Yo en verdad declaro que algunos de nosotros hemos hablado con Dios tan
verdaderamente como hablamos con los hombres; y hemos estado tan seguros que
nos encontrábamos en la presencia de nuestro Padre celestial, y tan conscientes
de estar bajo esa portentosa sombra como hemos estado conscientes de que hemos
estado en comunión con cualquier hombre o mujer nacidos en este mundo. ¡Oh!, si
lo supieran, Dios no parecería tan lejano de ustedes una vez que confiaran en
Cristo. No pensarían de Él como el Dios del trueno guiando Su ruidoso carro por
el cielo con una lanza centelleante de relámpago, sino que cantarían acerca de
Él:
“El Dios que
gobierna en lo alto,
Y truena
cuando le place,
Que cabalga
sobre el cielo de tormenta,
Y controla
los mares.
Este terrible
Dios es nuestro,
Nuestro Padre
y nuestro Amor;
Él hará
descender Sus poderes celestiales
Para
llevarnos a lo alto”.
Lo verían por doquier en torno a ustedes con los
ojos de su espíritu, y se regocijarían en Él.
Aquellos que venían al altar por la ley de
Moisés, no eran justificados de aprensiones del futuro; cuando cada adorador
regresaba a casa, después de todos los sacrificios de corderos, y carneros y
novillos, tenía miedo de morir.

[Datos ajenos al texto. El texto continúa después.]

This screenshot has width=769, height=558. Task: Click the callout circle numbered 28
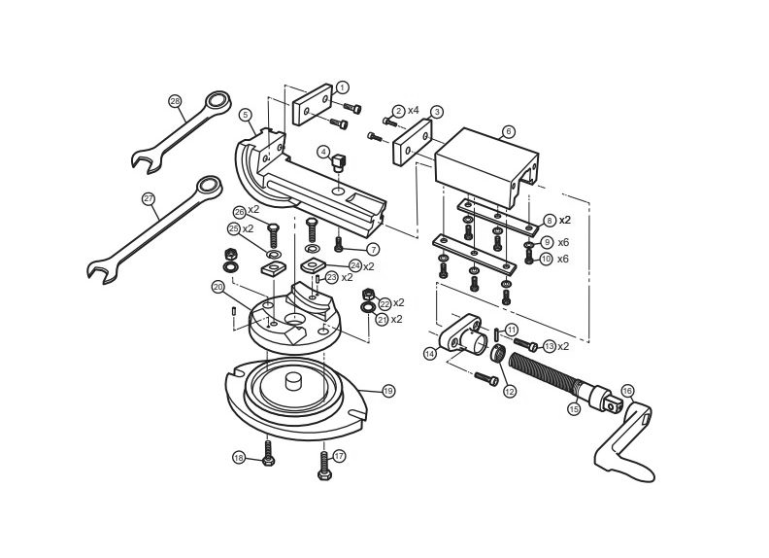175,102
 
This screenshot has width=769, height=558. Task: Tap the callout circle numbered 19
388,391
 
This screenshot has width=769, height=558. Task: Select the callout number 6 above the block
509,131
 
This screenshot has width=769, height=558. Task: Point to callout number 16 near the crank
627,391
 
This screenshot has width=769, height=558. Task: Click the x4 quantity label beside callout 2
414,110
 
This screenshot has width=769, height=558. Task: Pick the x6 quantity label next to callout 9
563,242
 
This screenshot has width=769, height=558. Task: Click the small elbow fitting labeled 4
339,161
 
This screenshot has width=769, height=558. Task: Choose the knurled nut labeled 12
498,354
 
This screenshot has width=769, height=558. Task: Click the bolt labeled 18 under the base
268,453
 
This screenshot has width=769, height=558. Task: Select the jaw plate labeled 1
313,105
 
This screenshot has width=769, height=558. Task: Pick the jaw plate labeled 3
413,142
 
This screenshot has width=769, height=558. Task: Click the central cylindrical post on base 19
294,381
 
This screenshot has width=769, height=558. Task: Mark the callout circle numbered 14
430,353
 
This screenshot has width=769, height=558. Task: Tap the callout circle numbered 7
373,250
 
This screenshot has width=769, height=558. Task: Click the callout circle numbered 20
217,288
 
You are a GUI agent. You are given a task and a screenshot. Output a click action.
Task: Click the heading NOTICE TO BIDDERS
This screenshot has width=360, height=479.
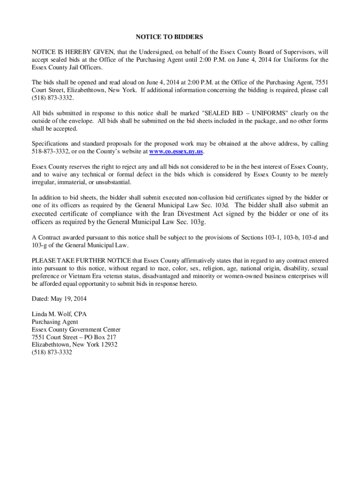[x=169, y=36]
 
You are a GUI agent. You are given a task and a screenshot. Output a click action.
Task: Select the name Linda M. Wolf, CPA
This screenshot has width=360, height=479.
[x=59, y=314]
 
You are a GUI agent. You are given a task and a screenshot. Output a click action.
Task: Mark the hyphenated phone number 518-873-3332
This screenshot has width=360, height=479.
[x=50, y=152]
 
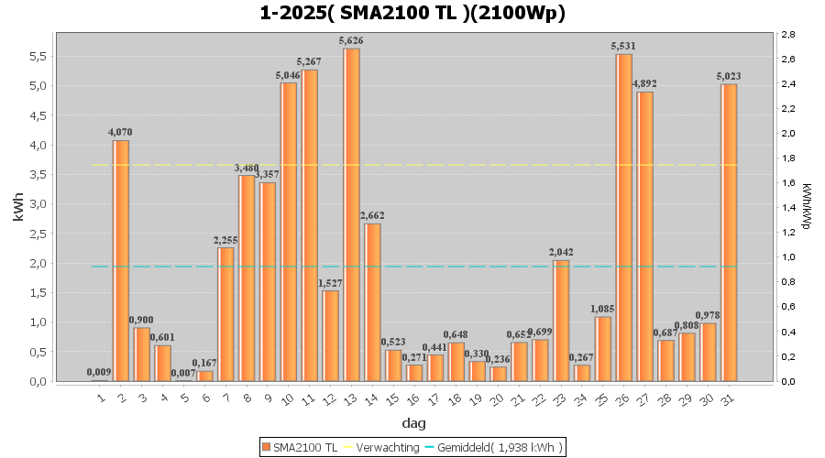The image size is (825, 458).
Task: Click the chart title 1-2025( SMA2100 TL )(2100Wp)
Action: click(412, 13)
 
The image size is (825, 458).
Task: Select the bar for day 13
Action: click(351, 214)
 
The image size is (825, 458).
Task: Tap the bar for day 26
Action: click(624, 217)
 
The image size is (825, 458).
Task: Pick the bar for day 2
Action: click(121, 260)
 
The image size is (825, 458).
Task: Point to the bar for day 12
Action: click(330, 335)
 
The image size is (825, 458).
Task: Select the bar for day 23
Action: click(561, 321)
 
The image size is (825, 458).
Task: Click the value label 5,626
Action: click(351, 40)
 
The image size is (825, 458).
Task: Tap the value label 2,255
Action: click(226, 240)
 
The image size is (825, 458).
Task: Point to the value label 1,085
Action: click(603, 309)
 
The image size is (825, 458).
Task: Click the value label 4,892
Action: click(645, 84)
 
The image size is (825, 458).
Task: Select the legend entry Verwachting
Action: click(386, 447)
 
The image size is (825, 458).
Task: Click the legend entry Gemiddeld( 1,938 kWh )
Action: click(500, 447)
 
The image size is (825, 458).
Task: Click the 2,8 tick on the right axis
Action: click(789, 35)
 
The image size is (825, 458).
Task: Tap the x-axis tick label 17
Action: click(434, 398)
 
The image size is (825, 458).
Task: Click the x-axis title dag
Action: click(412, 423)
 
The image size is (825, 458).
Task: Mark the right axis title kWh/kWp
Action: click(806, 207)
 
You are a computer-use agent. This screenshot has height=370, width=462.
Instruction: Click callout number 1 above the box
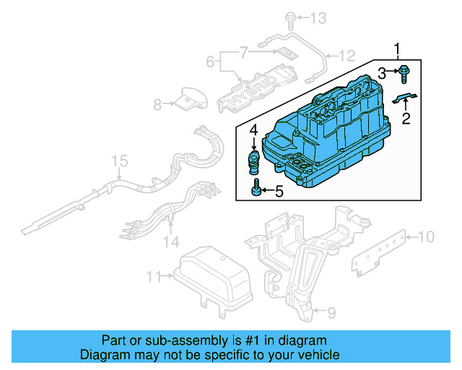coord(396,48)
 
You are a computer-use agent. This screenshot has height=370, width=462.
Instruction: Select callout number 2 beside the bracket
coord(406,119)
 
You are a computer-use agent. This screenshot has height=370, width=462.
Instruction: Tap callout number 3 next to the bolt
coord(383,72)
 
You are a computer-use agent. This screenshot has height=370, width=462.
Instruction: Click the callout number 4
coord(254,131)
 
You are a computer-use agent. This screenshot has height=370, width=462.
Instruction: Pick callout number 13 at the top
coord(318,17)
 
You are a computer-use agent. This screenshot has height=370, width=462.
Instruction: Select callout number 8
coord(159,104)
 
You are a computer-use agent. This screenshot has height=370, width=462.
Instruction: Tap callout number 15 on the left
coord(118,160)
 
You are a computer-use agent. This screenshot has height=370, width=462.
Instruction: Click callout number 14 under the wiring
coord(170,241)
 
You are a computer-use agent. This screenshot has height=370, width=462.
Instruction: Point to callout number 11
coord(152,276)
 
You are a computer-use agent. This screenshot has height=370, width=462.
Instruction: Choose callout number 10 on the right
coord(427,236)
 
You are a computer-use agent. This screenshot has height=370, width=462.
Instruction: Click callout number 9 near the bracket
coord(331,311)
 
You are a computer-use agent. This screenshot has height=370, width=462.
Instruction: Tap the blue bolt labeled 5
coord(256,191)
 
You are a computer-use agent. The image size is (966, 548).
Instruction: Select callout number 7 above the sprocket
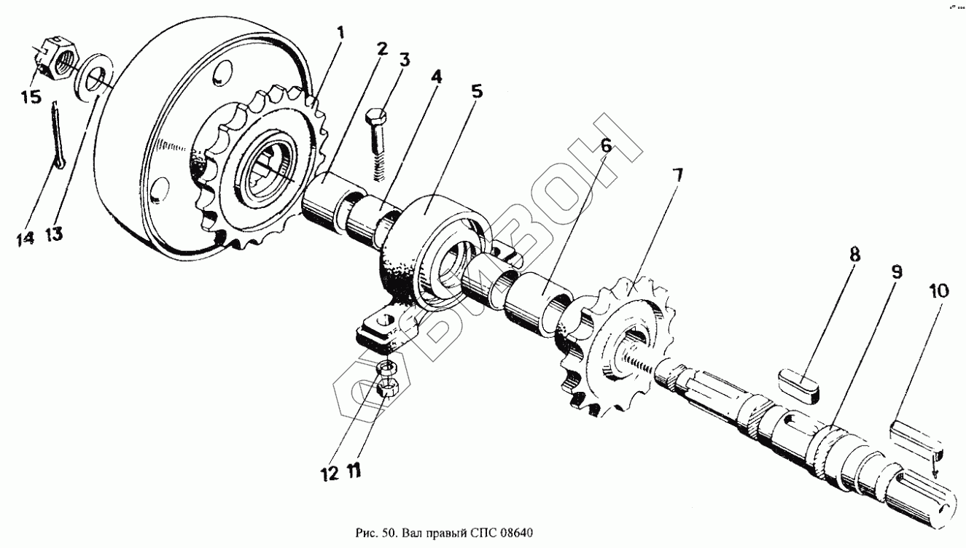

Pero quien confía en Jesús siente que, en lo
concerniente al futuro, está perfectamente seguro. “Ahora” –dice- “Dios ha
prometido salvar a quienes confían en Cristo. Yo en verdad confío en Cristo;
Dios ha de salvarme. Él está obligado a hacerlo, por Su justicia”. Sobre el
león de la justicia cabalga la hermosa doncella de la fe, y no tiene ningún
temor. En tanto que Dios sea justo, ningún discípulo de Jesús podría ser
destruido. ¿Qué pasa si la Justicia me acusara de ser un pecador? Yo
respondería: “Es cierto que lo soy, y sin embargo no soy alguien que debiera
ser sometido a juicio, pues todos los pecados me fueron quitados. Fueron
colocados sobre mi bendita Fianza. No me queda ni uno solo. Cristo ha sido
castigado por mi pecado; ¿acaso podrían ser castigados dos por una ofensa?
¿Habría de morir mi Sustituto, y también yo? ¿Seríamos condenados Cristo y yo
también, por la mismísima ofensa? Dios no es injusto como para castigar primero
al Sustituto y luego al hombre en cuyo lugar estuvo el Sustituto”. ¡Oh!, esto
es algo sobre lo que uno se puede apoyar. Esta es una almohada para una cabeza que
experimenta dolores; este es un bote seguro en el cual navegar en medio de las
tormentas de la vida y a través de los mares de la muerte. Jesucristo, en mi
lugar, derramó la sangre de Su corazón como la grandiosa Víctima de Dios fuera
de las puertas de la ciudad. Yo confío en Él. Confiando en Él, no puedo
perecer. Él ha jurado y no se arrepentirá. Por dos cosas inmutables, en las
cuales es imposible que Dios mienta, Él ha dado un sólido consuelo a quienes
huyen en busca de refugio hacia la esperanza puesta ante ellos en el Evangelio.
¡Oh, amados!, ciertamente podemos vivir sobre esta promesa, y morir sobre esta
promesa.
¡Quiera Dios que todos ustedes confíen en Él! Que
muchísimos de ustedes confíen en Él por primera vez ahora. La predicación de
este Evangelio es digna de confianza porque la promesa es digna de confianza. No
me avergüenzo del Evangelio de Cristo, porque es poder de Dios para salvación a
todo aquel que cree. ¿Crees tú? Di: “sí” o “no”, pues hay consecuencias que se
hacen presentes en cualquiera de los casos. Di: “sí” y dilo ahora. Amén.
Nota del
traductor:
Clangores: sonidos de la trompeta o del clarín.